Switching gears to close out this section, corporate earnings for the second quarter started rolling in this week. It’s far too early to judge how the quarter will turn out, but Factset estimates an overall decline of 4.5% this quarter. Last quarter started with a similar prediction, only to end higher. That’s how the earnings game works – they set the bar low so it becomes easier to clear.
Next Week
Maybe next week Greece falls from the headlines. It all depends on the outcome of this weekend’s meeting of Euro leaders, but it at this time it looks as though something may be accomplished.
Next week will be a busy one for data in our markets. Corporate earnings for the second quarter really start coming in, with a load of banks due to report. We’ll also see economic reports on retail sales, inflation at the consumer and producer levels, industrial production, and housing data. Plus, Fed chief Yellen testifies before Congress, so we may get more info out of those appearances.
Investment Strategy
With the recent volatility, it’s tough to figure what to do here. The broader market still looks to be on the cheap side in the short run and may be worth a nibble. There are a load of individual stocks that we consider undervalued – again, in the short run – but it’s tough to get the timing right with all the volatility.

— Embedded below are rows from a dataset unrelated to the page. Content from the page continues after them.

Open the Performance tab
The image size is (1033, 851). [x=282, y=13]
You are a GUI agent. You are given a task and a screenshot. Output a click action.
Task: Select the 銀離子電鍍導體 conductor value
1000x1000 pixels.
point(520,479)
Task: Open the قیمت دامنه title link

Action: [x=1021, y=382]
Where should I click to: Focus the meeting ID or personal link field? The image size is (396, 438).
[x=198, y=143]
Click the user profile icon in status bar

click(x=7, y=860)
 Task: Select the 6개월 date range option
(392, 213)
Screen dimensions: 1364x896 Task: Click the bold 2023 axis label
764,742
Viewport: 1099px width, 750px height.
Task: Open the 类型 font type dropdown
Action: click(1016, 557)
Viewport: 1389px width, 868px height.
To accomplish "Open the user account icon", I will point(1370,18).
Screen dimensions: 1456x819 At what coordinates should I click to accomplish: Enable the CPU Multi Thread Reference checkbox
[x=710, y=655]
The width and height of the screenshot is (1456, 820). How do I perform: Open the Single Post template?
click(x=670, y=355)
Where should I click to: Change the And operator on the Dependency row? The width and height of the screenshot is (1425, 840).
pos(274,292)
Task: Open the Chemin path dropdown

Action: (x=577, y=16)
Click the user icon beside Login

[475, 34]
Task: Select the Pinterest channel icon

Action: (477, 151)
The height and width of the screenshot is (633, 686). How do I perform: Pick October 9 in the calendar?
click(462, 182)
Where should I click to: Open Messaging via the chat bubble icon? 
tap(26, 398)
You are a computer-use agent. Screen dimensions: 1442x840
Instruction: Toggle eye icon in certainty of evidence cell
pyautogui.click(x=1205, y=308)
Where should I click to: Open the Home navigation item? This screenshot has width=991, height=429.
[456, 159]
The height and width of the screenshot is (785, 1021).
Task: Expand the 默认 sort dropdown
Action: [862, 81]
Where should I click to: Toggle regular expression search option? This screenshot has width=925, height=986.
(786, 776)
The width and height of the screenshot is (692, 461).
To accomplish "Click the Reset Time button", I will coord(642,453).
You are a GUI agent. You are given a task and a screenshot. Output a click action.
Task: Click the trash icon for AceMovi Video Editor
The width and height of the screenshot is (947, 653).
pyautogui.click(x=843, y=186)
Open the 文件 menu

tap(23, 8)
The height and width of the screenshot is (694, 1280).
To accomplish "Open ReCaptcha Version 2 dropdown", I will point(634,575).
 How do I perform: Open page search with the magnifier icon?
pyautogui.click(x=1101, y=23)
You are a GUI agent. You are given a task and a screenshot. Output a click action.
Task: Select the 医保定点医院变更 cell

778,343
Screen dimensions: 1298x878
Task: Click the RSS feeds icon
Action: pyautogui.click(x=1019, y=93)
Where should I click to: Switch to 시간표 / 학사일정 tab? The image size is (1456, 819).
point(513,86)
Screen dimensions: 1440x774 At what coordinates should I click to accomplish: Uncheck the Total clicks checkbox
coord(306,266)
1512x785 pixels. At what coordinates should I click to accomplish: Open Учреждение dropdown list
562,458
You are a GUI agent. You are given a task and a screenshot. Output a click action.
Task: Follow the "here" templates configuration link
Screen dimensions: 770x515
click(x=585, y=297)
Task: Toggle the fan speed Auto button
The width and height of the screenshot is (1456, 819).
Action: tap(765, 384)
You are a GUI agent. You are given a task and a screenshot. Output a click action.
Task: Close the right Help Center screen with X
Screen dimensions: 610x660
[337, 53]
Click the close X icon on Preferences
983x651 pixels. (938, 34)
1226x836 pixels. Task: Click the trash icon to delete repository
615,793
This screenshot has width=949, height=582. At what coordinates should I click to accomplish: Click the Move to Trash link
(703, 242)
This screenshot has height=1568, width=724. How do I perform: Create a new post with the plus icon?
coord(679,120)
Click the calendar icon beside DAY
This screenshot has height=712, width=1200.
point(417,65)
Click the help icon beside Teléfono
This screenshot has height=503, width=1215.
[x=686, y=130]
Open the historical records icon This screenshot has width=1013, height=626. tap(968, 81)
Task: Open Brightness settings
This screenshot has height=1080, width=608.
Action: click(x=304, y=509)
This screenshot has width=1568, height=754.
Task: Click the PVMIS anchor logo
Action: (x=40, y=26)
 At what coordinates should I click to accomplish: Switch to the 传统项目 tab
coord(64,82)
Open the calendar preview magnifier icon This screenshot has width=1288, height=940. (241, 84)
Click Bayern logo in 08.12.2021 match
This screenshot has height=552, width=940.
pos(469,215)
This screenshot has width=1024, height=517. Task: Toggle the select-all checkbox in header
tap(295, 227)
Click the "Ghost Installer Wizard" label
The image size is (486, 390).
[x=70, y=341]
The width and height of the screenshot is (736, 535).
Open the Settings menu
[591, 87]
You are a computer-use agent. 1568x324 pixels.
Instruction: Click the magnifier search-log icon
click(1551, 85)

In the longer run, we still see the market as expensive. There are large distortions created by these stimulus programs and we worry that as the stimulus comes off, so will stocks.
From a fundamental standpoint, we are concerned over the lack of companies reinvesting their earnings into their business. Money has instead flowed into stock buybacks and dividends, not reinvested back in the company. This signals lower corporate growth down the road.
As for bonds, their price has hovered around these recent low levels (and yields around the relatively high levels), and we expect little change in the near term. We would avoid longer-term bonds at this point.
Bonds to protect against inflation, or TIPs, remain a good long term hedge for inflation. Floating-rate bonds will do well if interest rates eventually do rise.
Some municipal bonds look attractive for the right client, too. We like buying individual, insured names for these bonds, avoiding muni index bonds if possible. They have not done well recently as a record supply has kept prices low. Therefore, we keep a longer term focus with these investments.
Gold is another good hedge for the portfolio. It is only a hedge at this point – rising on geopolitical issues and when more stimulus looks likely and falling on the opposite.
Finally, in international stocks, we see weakness around the globe and favor neither the developed or emerging markets. However, the stimulus programs in Europe and Japan do make for interesting investments, as long as the currency effects are hedged.
Please note, these day-to-day and week-to-week fluctuations have little impact on positions we intend to hold for several years or longer. Our short and medium term investments are the only positions affected by these daily and weekly fluctuations.
This commentary is for informational purposes and is not investment advice, an indicator of future performance, a solicitation, an offer to buy or sell, or a recommendation for any security. It should not be used as a primary basis for making investment decisions. Consider your own financial circumstances and goals carefully before investing. Past performance cannot guarantee results.